#### 本文 ####

彼が描いた赤い屋根のおうちの16枚の紙芝居がどのようなものか説明されていたからです。

長方形の絵の中央に、丸囲みで家の様子が描かれています。少し離れて見ると、ちょうど日の丸のような輪郭が浮かびます。丸の中に、家でのワンシーンがあるのですが、玄関、庭、茶の間、応接間、縁側、ポーチなどで繰り広げられる日常が、驚くほど詳細に切り取られています。

丸で囲まれた世界と、丸の外側の世界が、交わらずに同時進行で語られます。

丸囲みの世界には、登場人物が三人います。若い、姉妹のような女が二人と、どちらかの息子か、弟のようにも見える男の子が一人です。女たちはたいてい家事をしていて、男の子は紙飛行機や玩具で遊んでいます。

そしてその外側の部分は

どう描かれていたかいうと

前半が平井家との思い出ともとれる背景ですが、後半は戦争体験が色濃くなっています。

####

次の1.〜3.は、紙芝居について述べた本文の内容と合っていますか。それぞれ「はい」か「いいえ」で答え、決め手となる本文の語句をそのまま引用してください。
1. 丸囲みの世界に登場する人物は三人である。
2. 丸で囲まれた世界と丸の外側の世界は、互いに交わりながら語られる。
3. 紙芝居は全部で12枚ある。

#### 提示データ ####

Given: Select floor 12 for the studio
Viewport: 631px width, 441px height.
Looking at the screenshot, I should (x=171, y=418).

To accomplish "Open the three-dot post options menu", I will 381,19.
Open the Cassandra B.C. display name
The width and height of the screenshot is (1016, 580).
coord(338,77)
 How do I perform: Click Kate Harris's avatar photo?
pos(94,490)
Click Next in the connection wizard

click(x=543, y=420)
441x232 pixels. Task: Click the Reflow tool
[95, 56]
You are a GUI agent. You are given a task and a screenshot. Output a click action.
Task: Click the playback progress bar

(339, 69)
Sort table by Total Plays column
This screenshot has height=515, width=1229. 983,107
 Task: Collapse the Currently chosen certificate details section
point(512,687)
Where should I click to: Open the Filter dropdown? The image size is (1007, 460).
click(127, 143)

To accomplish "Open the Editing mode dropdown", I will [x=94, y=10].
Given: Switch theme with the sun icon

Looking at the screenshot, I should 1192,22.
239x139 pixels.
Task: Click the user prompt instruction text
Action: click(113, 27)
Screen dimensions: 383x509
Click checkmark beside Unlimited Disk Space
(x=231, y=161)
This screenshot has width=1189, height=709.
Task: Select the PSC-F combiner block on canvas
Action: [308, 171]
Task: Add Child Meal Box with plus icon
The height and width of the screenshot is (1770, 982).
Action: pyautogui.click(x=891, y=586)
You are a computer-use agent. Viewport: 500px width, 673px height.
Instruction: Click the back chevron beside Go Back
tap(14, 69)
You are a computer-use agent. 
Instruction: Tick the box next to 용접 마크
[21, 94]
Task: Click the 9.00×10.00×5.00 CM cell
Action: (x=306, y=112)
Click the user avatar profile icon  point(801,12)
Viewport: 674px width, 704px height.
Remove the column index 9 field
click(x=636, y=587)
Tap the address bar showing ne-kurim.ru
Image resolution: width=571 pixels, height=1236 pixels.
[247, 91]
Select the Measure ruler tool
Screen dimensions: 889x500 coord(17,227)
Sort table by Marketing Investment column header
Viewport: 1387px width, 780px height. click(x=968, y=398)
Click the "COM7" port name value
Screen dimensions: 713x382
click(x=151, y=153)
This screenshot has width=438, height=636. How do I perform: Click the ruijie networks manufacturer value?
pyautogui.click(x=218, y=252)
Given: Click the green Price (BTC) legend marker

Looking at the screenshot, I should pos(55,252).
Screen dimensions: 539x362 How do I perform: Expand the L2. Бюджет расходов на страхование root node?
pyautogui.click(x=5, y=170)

####

**解答**
1. はい「丸囲みの世界には、登場人物が三人います。」
2. いいえ「交わらずに同時進行で語られます」
3. いいえ「16枚の紙芝居」